◆ What is needed ◆
What is wanted is an exact copy of the lines from the top of the listing through the line containing "The height and width of the screenshot is (418, 444).".

----- Source material -----

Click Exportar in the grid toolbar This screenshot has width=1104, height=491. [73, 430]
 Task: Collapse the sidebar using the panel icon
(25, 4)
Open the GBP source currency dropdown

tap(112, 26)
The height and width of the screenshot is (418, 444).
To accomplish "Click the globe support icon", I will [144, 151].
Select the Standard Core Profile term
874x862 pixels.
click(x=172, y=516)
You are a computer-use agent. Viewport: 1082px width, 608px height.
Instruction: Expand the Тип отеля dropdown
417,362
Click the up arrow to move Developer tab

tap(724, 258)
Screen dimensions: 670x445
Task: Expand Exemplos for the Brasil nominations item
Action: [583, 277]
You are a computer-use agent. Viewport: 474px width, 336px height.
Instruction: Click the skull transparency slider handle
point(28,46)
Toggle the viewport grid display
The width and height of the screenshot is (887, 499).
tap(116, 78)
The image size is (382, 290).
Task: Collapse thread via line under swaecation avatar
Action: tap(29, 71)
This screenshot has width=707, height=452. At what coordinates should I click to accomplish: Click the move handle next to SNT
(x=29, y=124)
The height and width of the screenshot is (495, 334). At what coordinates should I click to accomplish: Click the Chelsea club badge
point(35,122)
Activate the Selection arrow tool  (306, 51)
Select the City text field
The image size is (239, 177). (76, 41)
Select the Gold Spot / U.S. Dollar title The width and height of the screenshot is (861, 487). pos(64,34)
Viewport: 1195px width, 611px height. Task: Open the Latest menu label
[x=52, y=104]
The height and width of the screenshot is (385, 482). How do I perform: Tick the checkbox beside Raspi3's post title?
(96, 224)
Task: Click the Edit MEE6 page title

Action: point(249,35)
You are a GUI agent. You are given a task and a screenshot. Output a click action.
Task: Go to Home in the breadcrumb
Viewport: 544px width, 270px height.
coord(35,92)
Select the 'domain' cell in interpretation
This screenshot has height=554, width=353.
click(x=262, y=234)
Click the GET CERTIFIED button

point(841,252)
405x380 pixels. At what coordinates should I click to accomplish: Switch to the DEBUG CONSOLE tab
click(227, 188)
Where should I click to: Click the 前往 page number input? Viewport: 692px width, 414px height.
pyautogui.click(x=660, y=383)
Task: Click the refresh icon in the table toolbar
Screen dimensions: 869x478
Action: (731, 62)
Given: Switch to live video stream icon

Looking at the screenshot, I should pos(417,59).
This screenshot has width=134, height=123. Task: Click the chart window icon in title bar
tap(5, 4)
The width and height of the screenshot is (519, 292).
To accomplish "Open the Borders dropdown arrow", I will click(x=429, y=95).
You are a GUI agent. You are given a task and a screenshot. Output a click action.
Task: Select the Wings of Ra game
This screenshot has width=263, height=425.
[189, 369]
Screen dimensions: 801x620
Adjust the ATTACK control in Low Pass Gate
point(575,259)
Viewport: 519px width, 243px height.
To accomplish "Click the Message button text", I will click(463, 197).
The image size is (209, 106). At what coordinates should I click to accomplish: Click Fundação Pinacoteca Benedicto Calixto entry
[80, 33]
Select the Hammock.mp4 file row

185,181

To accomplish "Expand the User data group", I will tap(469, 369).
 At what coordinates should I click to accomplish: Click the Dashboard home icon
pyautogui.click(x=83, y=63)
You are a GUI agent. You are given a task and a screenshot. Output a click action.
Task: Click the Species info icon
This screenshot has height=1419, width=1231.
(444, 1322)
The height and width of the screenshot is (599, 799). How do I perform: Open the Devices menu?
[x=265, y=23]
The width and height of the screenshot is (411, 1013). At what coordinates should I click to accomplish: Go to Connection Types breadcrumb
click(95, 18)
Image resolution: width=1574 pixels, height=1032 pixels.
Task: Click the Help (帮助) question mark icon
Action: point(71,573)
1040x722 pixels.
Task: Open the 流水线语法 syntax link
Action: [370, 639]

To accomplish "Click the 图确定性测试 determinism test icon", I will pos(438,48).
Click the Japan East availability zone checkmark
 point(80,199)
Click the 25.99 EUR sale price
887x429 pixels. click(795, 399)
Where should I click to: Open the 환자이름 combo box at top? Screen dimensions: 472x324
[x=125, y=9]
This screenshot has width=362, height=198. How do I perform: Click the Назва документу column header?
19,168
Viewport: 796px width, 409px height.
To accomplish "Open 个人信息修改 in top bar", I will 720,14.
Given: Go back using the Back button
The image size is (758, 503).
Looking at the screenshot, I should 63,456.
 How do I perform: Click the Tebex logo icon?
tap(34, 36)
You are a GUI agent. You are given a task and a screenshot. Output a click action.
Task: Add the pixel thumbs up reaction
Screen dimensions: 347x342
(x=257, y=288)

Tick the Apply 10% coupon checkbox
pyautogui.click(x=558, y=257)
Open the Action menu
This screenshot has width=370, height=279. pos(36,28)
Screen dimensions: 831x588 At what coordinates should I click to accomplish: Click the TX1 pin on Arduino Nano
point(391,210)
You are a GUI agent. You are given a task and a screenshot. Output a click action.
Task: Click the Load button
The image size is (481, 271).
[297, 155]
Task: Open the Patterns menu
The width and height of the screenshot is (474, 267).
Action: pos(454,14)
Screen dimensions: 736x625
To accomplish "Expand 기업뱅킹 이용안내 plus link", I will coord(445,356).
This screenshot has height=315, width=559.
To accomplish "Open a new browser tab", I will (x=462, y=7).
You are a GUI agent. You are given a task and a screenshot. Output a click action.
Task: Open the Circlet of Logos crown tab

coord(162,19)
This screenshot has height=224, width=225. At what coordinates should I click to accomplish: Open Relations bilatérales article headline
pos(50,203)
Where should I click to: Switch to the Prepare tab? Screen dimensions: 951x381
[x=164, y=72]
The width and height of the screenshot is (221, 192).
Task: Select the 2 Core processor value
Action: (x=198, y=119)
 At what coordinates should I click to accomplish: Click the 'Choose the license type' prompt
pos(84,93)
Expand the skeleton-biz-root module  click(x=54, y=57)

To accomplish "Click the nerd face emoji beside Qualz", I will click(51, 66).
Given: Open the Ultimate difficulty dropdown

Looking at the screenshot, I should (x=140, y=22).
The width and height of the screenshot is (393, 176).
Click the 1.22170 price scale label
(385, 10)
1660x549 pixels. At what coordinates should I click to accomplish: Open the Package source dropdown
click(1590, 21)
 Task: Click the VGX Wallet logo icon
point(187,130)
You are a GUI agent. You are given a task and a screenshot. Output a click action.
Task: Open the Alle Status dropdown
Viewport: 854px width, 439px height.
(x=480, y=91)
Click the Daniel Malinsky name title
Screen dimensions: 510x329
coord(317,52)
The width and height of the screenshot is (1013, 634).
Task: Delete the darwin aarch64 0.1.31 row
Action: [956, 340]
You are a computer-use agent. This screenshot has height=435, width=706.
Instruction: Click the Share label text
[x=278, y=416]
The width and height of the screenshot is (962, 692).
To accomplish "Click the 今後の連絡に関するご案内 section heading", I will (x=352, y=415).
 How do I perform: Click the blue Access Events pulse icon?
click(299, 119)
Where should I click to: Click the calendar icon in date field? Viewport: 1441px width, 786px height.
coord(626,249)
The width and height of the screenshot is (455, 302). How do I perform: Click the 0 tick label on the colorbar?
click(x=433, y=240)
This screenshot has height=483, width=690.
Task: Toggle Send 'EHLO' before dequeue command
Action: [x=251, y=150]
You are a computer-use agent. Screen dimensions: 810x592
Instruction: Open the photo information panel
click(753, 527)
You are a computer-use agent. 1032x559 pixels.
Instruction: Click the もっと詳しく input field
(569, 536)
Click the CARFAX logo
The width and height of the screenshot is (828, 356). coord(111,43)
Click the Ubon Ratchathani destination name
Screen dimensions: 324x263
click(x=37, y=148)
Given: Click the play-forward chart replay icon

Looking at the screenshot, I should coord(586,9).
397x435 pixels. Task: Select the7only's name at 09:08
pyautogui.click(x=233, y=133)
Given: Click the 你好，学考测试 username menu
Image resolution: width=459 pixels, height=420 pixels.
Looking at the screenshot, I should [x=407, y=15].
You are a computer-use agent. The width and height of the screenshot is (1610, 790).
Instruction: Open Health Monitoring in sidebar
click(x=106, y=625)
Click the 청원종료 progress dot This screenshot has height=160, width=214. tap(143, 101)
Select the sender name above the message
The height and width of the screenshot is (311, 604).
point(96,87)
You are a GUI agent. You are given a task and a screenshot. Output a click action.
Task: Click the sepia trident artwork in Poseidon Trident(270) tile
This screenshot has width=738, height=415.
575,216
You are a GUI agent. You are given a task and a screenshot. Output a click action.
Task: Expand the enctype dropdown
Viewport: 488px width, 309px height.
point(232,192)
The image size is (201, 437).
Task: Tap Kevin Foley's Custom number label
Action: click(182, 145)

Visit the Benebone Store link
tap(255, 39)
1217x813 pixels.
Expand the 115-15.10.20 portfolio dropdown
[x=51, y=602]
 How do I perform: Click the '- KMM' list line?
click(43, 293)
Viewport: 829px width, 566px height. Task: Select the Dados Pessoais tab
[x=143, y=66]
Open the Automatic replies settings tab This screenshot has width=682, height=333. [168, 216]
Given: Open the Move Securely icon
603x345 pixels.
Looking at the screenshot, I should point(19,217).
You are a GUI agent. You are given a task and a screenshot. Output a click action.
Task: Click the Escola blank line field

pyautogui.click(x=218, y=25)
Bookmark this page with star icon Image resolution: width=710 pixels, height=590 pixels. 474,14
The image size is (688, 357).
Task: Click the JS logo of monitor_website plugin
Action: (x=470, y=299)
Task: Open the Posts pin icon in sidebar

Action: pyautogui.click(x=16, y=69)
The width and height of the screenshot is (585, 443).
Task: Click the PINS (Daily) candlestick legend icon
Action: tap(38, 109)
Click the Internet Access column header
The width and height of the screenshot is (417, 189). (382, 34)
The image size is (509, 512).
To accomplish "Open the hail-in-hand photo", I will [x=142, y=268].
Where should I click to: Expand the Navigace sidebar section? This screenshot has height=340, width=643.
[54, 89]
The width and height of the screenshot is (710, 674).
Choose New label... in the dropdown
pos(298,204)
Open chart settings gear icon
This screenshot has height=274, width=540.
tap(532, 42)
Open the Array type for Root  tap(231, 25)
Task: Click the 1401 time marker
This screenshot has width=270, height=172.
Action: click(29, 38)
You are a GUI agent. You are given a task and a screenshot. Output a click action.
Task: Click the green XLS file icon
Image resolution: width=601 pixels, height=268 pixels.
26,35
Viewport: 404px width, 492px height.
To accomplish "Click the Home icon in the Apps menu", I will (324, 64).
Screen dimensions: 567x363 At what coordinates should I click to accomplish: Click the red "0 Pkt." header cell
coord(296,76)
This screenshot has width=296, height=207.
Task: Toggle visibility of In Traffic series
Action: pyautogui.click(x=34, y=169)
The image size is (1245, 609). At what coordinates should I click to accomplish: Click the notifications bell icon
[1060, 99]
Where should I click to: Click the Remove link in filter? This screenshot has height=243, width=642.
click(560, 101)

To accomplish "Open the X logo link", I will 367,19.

-----

◆ Response below ◆
Click Exportar in the grid toolbar This screenshot has width=1104, height=491. [73, 430]
 Task: Collapse the sidebar using the panel icon
(25, 4)
Open the GBP source currency dropdown

tap(112, 26)
The height and width of the screenshot is (418, 444).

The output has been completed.